Exercise brief: Repeat nothing but the line containing "The image size is (725, 1568)." and the lines that follow it, up to and including the last line of the data below.

Supplied material:
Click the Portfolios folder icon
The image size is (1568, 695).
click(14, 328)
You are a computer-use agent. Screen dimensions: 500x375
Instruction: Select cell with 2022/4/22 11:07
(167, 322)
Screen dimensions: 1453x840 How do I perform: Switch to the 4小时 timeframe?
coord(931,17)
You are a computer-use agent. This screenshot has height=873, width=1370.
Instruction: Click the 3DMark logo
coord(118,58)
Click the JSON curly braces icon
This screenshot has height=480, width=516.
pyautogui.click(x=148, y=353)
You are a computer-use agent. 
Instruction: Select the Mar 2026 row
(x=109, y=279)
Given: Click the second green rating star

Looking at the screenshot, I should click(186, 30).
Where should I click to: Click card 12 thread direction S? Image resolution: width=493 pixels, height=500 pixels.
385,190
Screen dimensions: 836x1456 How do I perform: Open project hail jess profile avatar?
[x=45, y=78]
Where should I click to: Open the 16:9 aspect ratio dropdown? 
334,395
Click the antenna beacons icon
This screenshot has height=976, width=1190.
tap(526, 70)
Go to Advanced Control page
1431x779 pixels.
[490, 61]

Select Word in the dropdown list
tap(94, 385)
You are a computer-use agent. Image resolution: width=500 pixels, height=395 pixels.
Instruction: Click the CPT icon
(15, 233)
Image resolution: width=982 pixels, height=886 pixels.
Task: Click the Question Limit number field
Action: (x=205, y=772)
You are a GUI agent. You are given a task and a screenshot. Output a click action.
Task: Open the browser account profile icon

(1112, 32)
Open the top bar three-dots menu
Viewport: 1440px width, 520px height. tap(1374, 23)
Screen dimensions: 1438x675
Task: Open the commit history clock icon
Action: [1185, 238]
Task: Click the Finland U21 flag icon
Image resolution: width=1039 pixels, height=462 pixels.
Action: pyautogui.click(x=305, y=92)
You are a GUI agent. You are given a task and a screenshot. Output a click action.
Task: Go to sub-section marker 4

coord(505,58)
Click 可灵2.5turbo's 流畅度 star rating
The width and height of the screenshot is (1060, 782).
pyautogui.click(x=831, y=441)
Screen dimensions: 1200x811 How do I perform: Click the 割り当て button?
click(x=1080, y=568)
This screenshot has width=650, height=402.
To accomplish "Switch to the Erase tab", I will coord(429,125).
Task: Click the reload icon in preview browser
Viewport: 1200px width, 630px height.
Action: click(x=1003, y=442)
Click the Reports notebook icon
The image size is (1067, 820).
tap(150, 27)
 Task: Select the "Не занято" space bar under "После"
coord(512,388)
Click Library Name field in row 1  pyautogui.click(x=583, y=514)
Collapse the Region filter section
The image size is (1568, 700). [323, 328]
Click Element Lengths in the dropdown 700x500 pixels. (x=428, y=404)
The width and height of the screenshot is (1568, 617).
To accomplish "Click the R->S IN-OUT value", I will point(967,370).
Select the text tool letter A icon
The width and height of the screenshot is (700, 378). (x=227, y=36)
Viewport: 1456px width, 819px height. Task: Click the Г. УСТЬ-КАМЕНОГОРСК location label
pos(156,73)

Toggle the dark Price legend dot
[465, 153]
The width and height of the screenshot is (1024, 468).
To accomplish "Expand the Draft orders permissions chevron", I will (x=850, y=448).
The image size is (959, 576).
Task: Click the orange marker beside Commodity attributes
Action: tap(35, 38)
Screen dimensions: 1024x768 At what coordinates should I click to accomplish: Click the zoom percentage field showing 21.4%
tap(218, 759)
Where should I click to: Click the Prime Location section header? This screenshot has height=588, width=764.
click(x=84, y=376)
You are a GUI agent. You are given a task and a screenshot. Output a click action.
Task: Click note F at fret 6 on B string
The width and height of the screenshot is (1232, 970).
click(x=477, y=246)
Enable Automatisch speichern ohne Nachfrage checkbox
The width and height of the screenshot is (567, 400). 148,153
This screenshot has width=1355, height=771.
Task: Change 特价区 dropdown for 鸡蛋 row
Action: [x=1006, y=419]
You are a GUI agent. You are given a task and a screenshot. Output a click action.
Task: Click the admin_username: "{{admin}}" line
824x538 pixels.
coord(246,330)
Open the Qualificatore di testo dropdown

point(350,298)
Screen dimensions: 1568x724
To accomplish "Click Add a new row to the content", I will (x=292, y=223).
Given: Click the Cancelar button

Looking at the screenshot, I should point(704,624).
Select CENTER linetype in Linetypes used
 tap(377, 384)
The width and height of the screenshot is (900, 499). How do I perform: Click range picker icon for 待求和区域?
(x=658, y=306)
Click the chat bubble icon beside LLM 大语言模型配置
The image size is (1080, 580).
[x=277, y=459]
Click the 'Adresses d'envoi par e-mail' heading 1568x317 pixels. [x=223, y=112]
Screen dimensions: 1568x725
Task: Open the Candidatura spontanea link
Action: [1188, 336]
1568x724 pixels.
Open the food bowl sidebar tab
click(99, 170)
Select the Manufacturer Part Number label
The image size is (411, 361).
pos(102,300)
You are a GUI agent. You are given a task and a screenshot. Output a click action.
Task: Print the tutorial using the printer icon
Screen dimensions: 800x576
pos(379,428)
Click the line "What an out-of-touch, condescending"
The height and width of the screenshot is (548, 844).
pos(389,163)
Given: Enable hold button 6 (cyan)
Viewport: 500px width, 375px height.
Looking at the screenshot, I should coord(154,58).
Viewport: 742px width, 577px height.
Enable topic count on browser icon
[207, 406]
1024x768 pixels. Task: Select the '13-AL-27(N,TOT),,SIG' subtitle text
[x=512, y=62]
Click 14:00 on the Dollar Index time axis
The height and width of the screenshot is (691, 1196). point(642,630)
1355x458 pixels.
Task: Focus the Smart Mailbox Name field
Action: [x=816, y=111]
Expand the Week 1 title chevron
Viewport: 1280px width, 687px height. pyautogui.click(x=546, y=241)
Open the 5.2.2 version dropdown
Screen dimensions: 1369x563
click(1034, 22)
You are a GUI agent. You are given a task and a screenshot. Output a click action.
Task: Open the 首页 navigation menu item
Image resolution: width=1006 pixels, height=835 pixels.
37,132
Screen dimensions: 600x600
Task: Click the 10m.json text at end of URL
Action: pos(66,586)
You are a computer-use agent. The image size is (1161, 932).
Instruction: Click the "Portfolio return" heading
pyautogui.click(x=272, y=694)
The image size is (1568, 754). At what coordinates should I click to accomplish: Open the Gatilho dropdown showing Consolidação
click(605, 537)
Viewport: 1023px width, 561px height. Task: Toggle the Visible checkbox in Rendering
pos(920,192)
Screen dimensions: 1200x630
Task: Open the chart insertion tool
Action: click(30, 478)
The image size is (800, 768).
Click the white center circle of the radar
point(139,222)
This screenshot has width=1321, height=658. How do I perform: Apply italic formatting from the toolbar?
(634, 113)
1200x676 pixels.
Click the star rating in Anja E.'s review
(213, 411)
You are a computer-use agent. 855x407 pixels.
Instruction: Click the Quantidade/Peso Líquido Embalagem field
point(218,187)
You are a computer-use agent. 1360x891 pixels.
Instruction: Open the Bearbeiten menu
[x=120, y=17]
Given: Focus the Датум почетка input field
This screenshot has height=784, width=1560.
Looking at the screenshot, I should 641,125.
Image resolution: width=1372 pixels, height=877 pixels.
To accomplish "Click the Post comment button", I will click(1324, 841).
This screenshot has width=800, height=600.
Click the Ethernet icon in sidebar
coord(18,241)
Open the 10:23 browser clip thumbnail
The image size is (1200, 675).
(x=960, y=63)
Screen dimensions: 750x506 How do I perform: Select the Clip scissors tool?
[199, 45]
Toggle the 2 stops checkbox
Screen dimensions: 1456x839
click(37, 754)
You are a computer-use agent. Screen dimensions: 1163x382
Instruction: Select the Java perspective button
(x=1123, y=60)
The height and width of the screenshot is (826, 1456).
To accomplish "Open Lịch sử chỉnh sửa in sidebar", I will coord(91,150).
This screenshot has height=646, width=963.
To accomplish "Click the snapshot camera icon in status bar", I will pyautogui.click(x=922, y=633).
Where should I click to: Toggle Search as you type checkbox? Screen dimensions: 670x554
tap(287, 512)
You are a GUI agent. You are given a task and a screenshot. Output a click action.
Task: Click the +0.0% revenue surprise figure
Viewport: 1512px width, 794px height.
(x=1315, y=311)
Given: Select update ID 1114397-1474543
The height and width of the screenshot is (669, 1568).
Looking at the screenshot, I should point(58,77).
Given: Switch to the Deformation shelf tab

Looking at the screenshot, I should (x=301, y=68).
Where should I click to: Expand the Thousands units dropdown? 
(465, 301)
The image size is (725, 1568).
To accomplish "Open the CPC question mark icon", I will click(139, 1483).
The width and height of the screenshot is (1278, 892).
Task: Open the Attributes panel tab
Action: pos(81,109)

Result for this exercise:
The image size is (725, 1568).
To accomplish "Open the CPC question mark icon", I will click(139, 1483).
The width and height of the screenshot is (1278, 892).
Task: Open the Attributes panel tab
Action: pos(81,109)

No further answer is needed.